Zhang Xiang, Wang Xinglan, Li Huimin, Wang Wei, Zhao Shunying
The Second Department of Respiratory Medicine Beijing Children's Hospital Capital Medical University National Center for Children's Health Beijing China.
Pediatr Investig. 2019 Dec 21;3(4):209-213. doi: 10.1002/ped4.12160. eCollection 2019 Dec.
Nasal nitric oxide (nNO) testing is a method used in the diagnosis of primary ciliary dyskinesia (PCD). It has not been evaluated in Chinese population.
To establish a reference nNO value to assist in the diagnosis of PCD in Chinese children.
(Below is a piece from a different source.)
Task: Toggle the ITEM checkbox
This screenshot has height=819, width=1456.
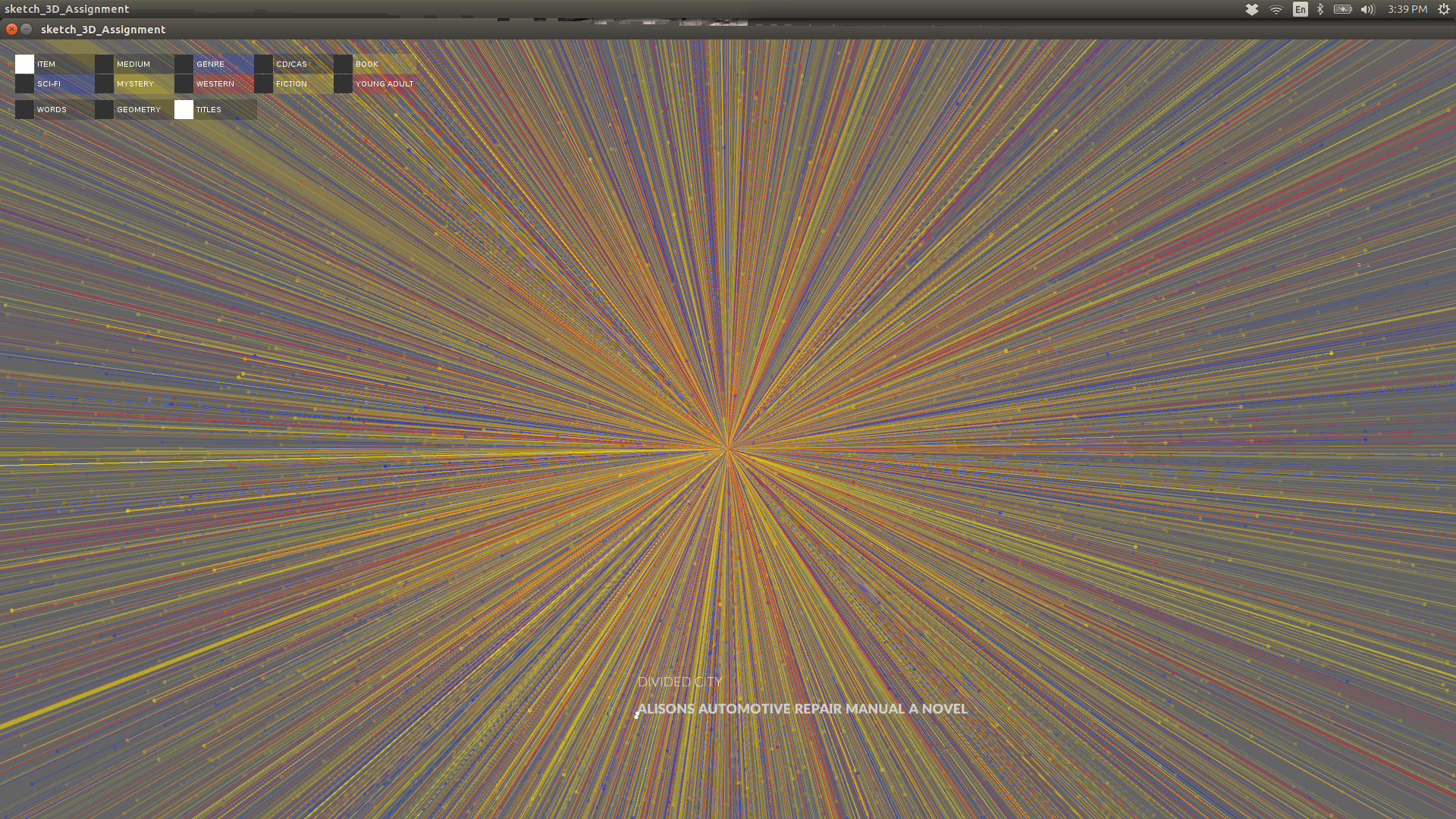Action: tap(24, 64)

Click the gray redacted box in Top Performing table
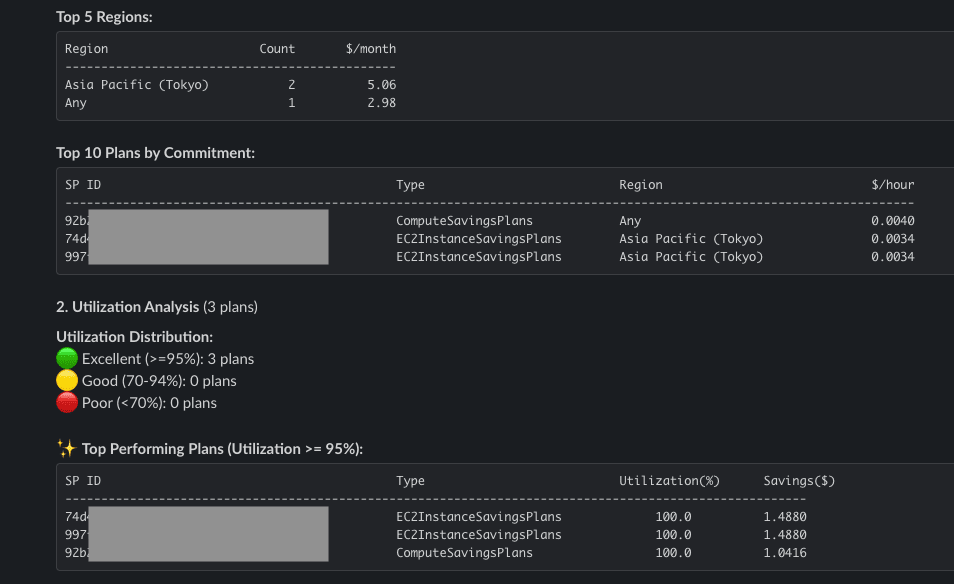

nNO values were measured in children with PCD ( 36), cystic fibrosis (CF) ( 20), asthma ( 45), post-infectious bronchiolitis obliterans (BO) ( 41) and non-PCD/non-CF bronchiectasis ( 32). The receiver operating characteristic nNO value for the diagnosis of PCD was plotted and the area under the curve was calculated.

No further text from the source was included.